To the editor:
The primary cause of the 1930s’ Great Depression was speculation by commercial banks in the stock market. The depression was prolonged by President Franklin Roosevelt’s numerous quack remedies of spending and intervention. Because of the banking abuses, legislation was enacted in 1933 — known as the Glass-Steagall Act — to erect a barrier between investment banking and normal commercial bank operations to prevent another financial disaster.
That act was wrongly repealed in 1999 when President Bill Clinton signed the legislation to deregulate the banking industry, allowing the banks once again to police themselves. Wall Street is now laughing at America, because by the end of 2015, the four largest investment banks in New York have created credit swap derivatives of $186.6 trillion. A derivative is an agreement between two parties to pay each other money depending on the performance of some other underlying asset, such as a bond.

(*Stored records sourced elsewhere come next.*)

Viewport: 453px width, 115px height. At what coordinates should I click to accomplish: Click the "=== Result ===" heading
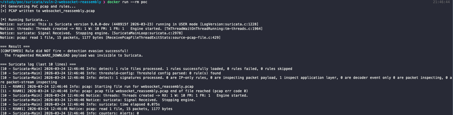click(x=15, y=47)
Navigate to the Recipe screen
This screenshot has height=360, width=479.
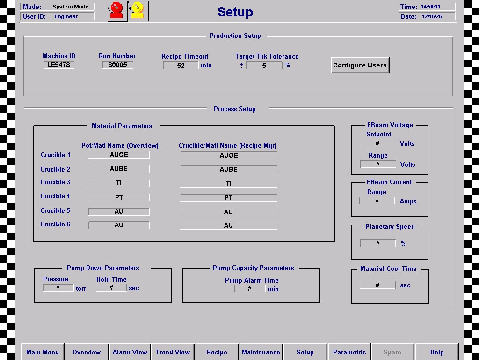click(x=217, y=352)
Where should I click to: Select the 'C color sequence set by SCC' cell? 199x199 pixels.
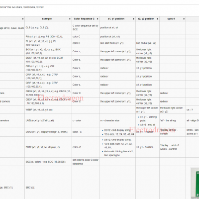(86, 28)
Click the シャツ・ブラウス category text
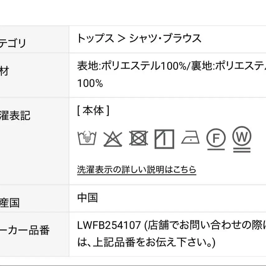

We know that Hillary Clinton has amassed an enormous campaign chest by making speeches to wealthy donors, such as hundreds of thousands of dollars received from Goldman Sachs. Goldman Sachs alone has created $51.15 trillion in derivatives.
Massive losses by an institution creating derivatives will allow them to use their bank deposits to offset the derivative losses. This is known as a bail-in and the depositors can be wiped out. The Glass-Steagall Act must now be reenacted to prevent Wall Street’s creation of a new class of victims caused by financial weapons of mass destruction.